---- Records supplied

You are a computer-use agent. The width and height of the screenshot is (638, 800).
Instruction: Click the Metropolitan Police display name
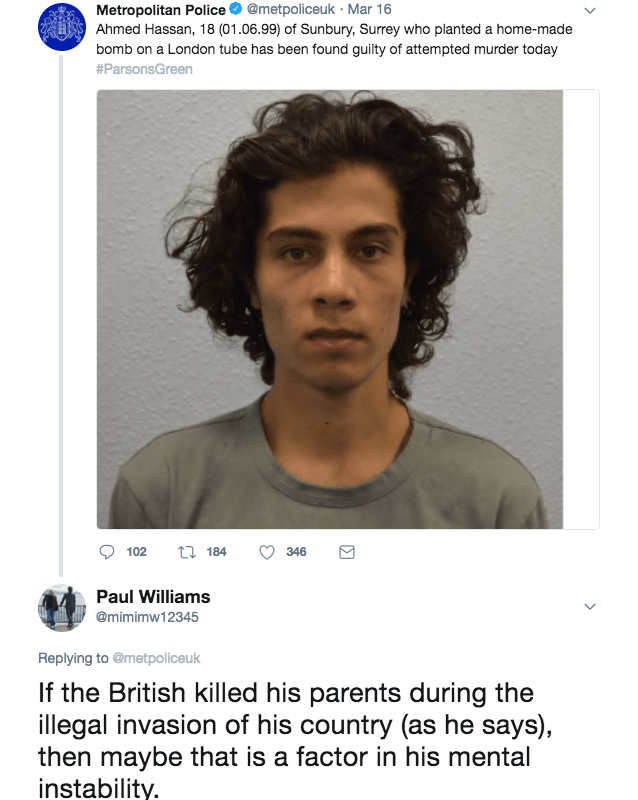tap(161, 10)
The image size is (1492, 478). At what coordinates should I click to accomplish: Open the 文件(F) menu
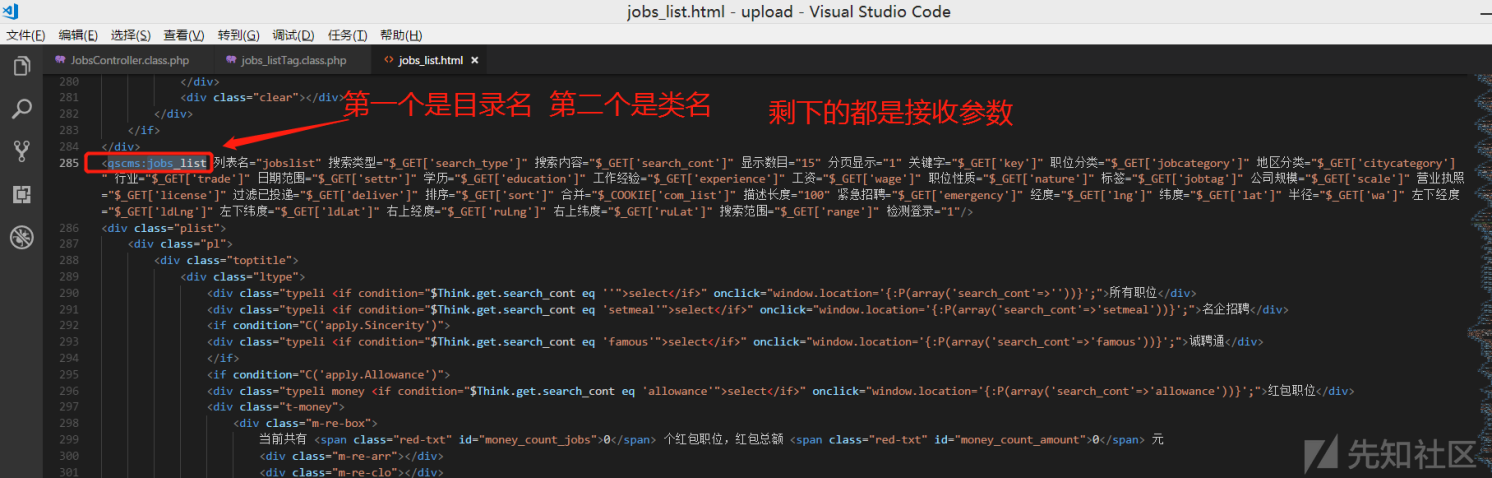[26, 35]
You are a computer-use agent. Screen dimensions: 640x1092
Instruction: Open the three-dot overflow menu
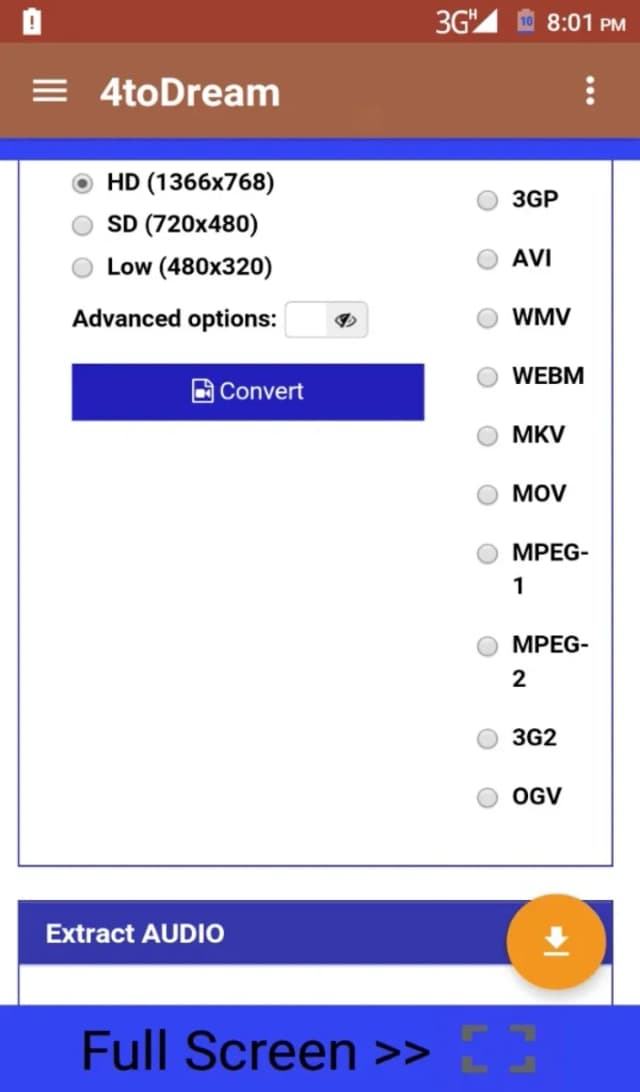[590, 91]
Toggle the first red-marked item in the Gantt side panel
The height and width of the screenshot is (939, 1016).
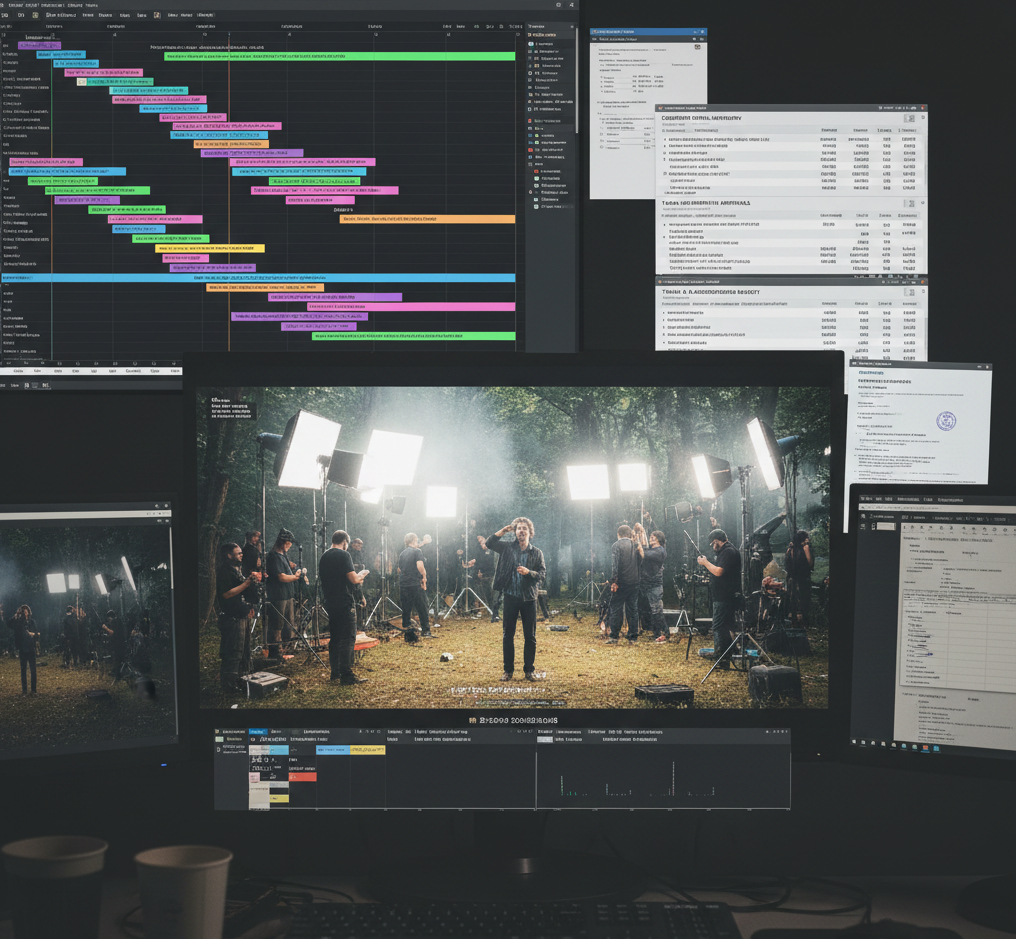[x=531, y=121]
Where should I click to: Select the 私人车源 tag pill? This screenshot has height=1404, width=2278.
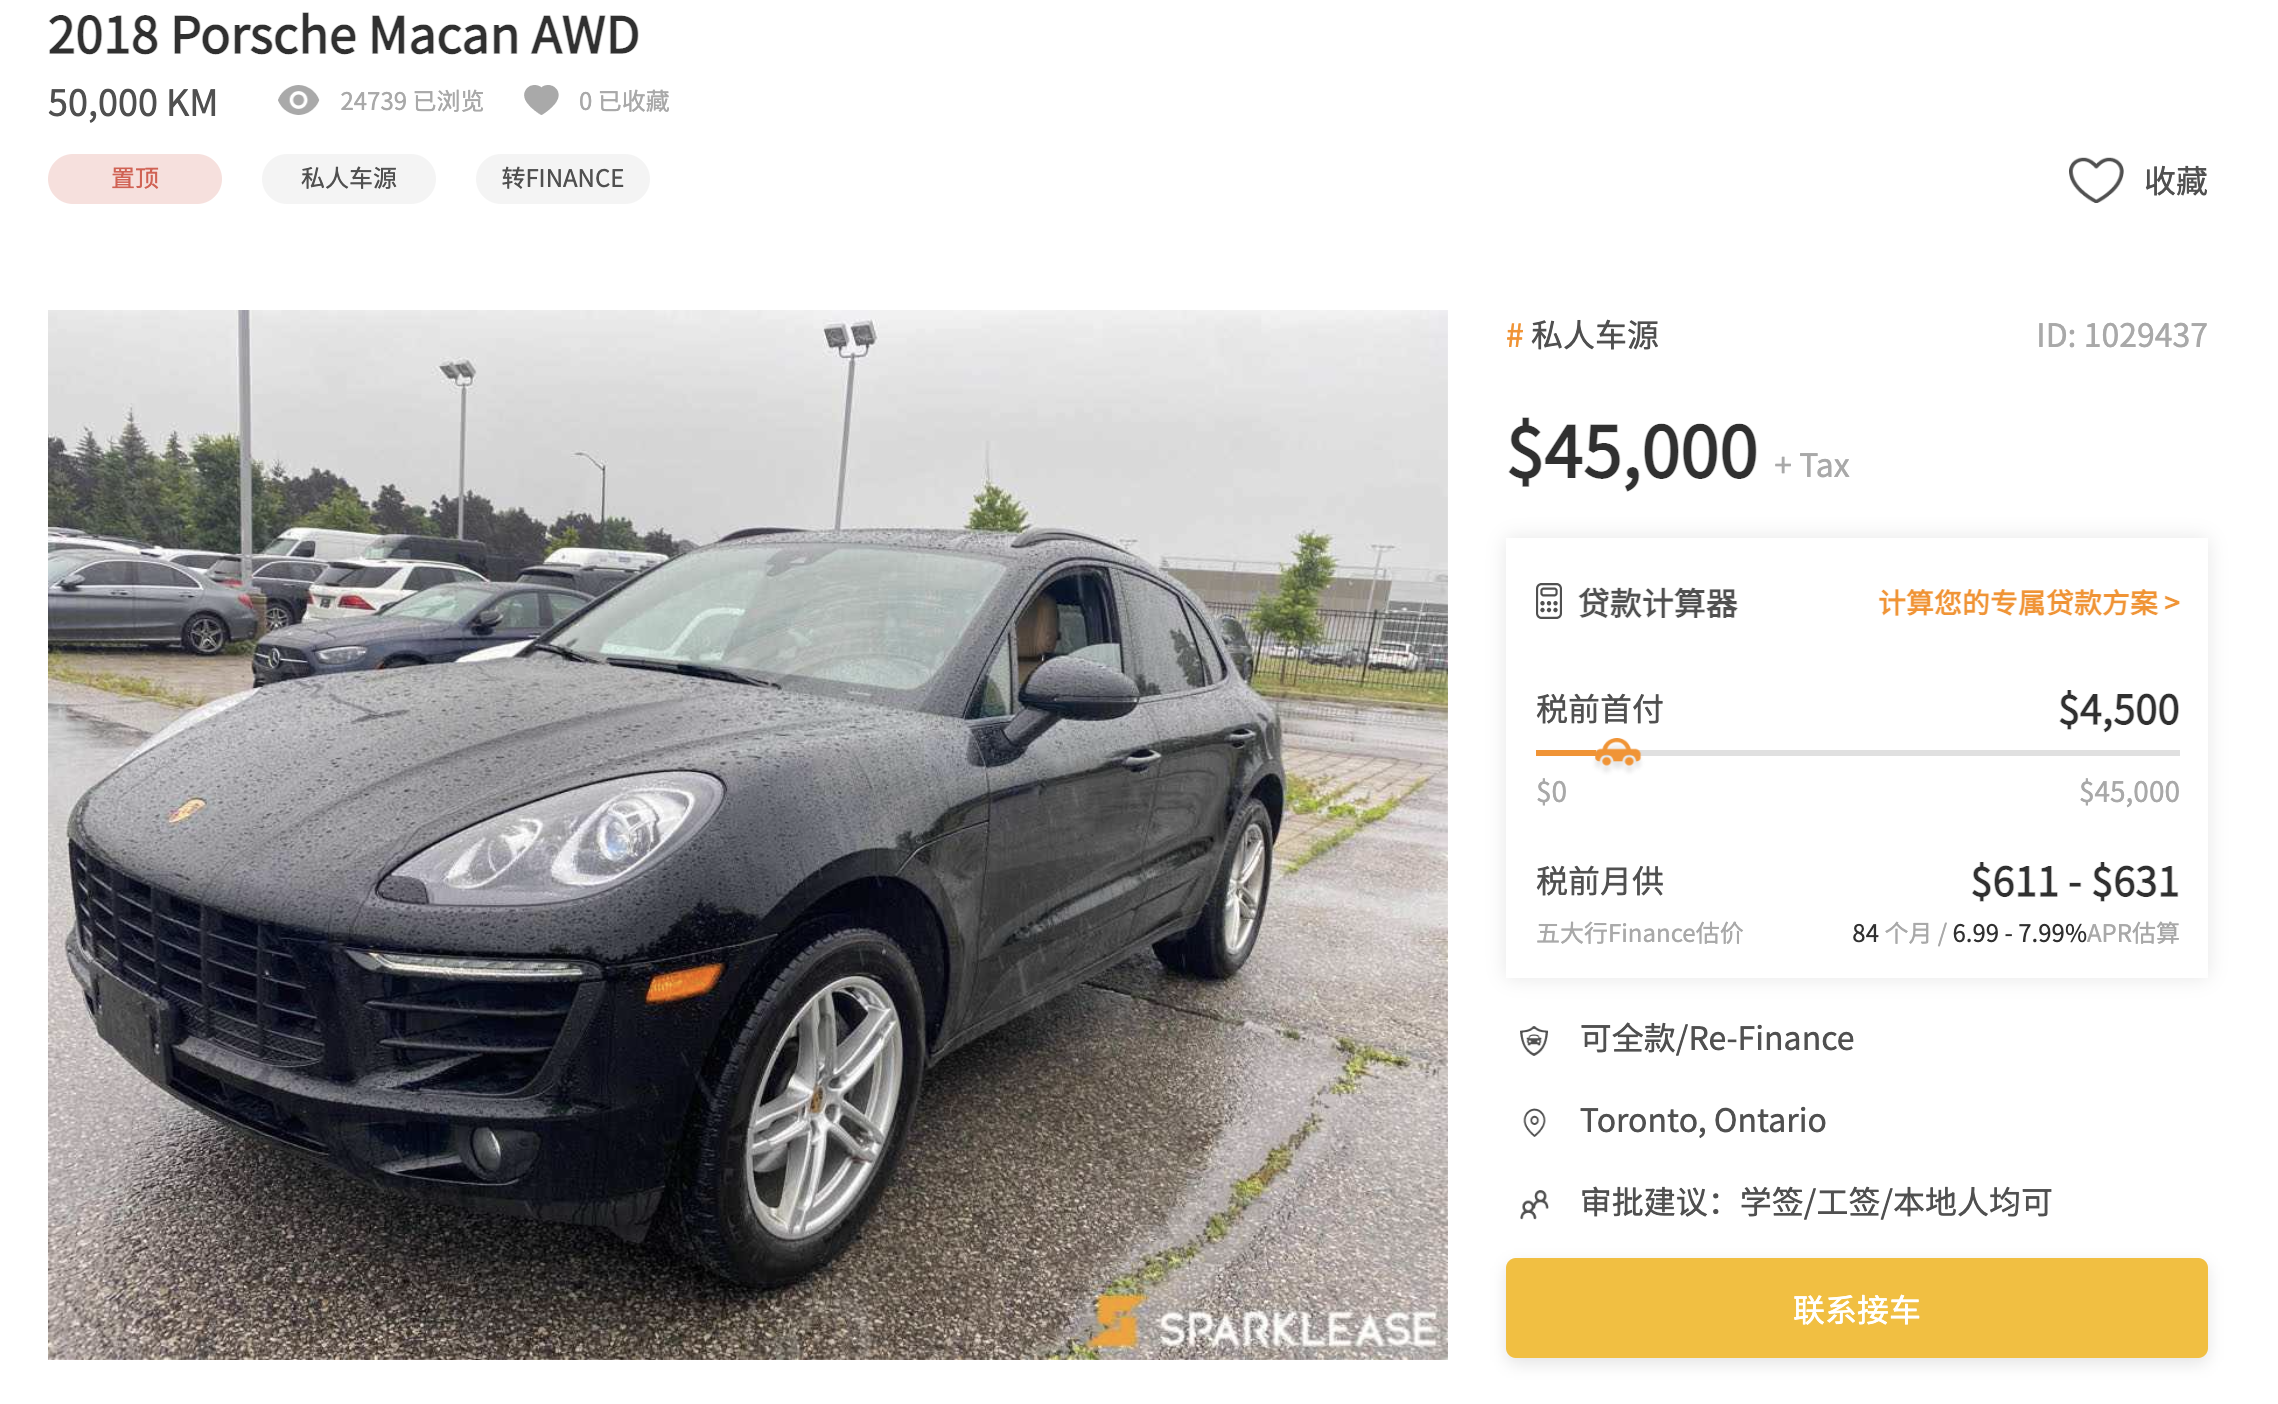click(349, 179)
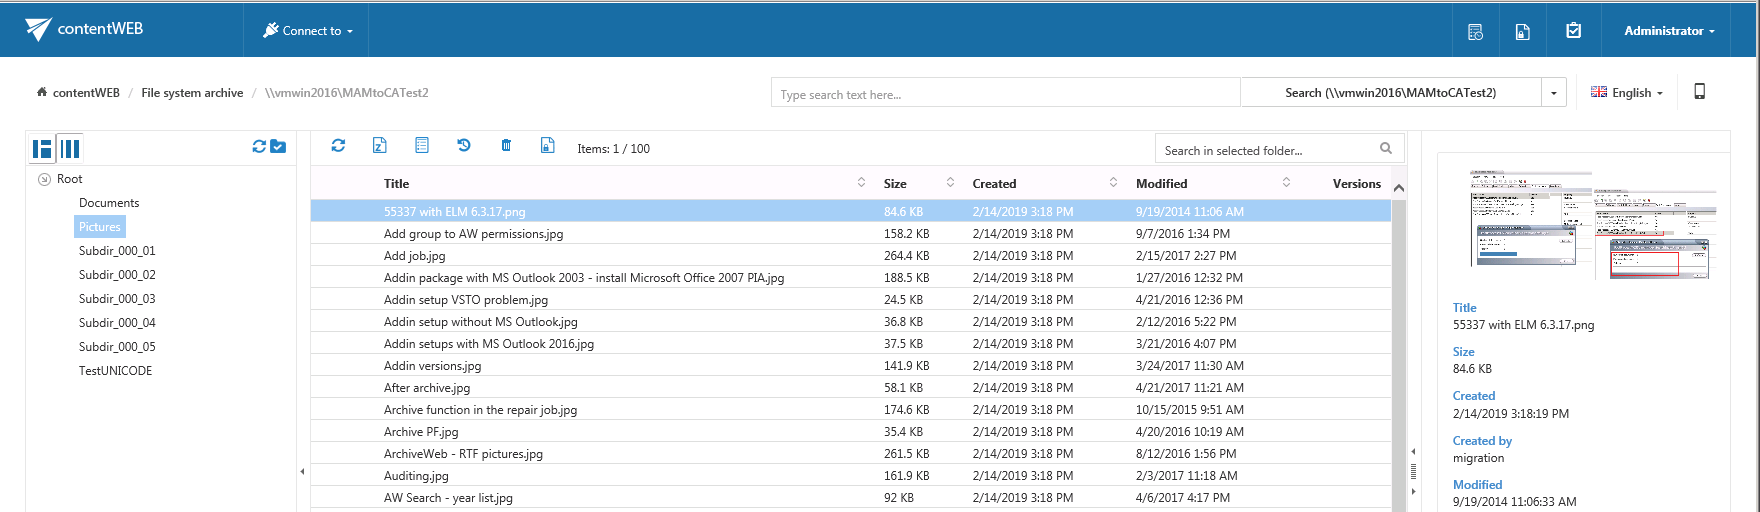Click the mobile phone view icon

pyautogui.click(x=1699, y=92)
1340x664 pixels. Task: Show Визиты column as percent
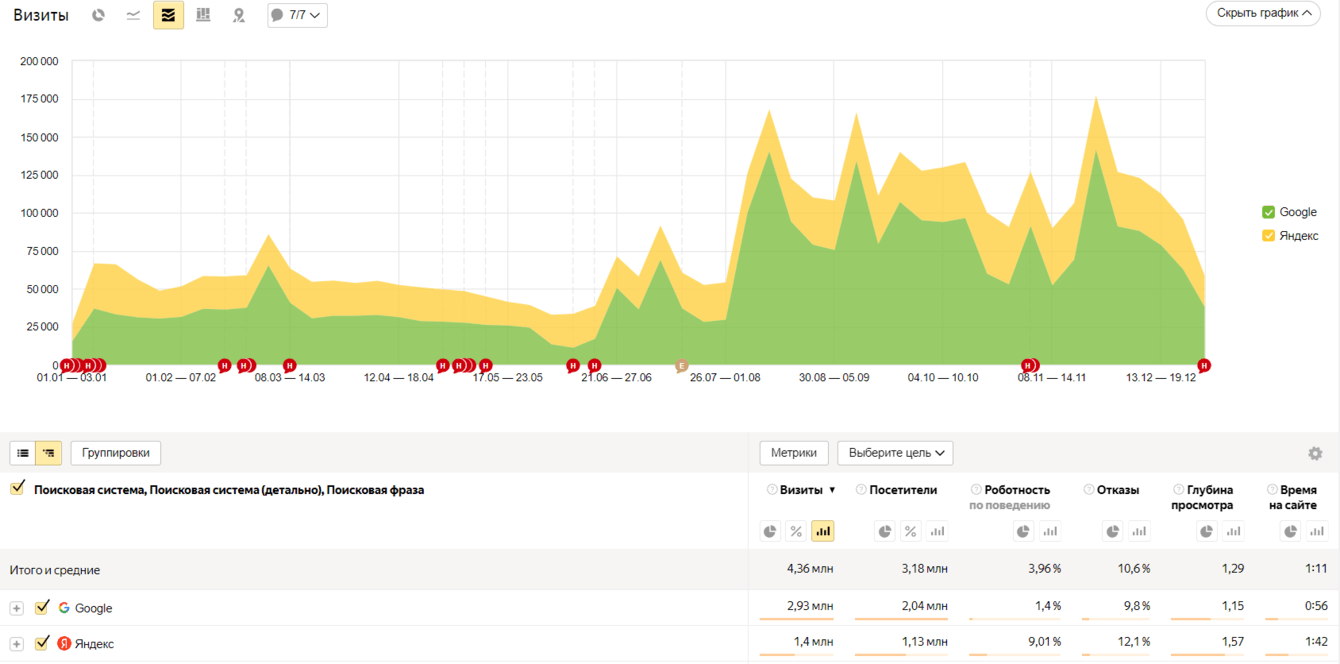(x=796, y=531)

--------

» Problem requirements: Copy out all lines above that include the string "computer".

» The answer:
You are a computer-use agent. The width and height of the screenshot is (638, 800).
You are a computer-use agent. Screen dimensions: 640x1092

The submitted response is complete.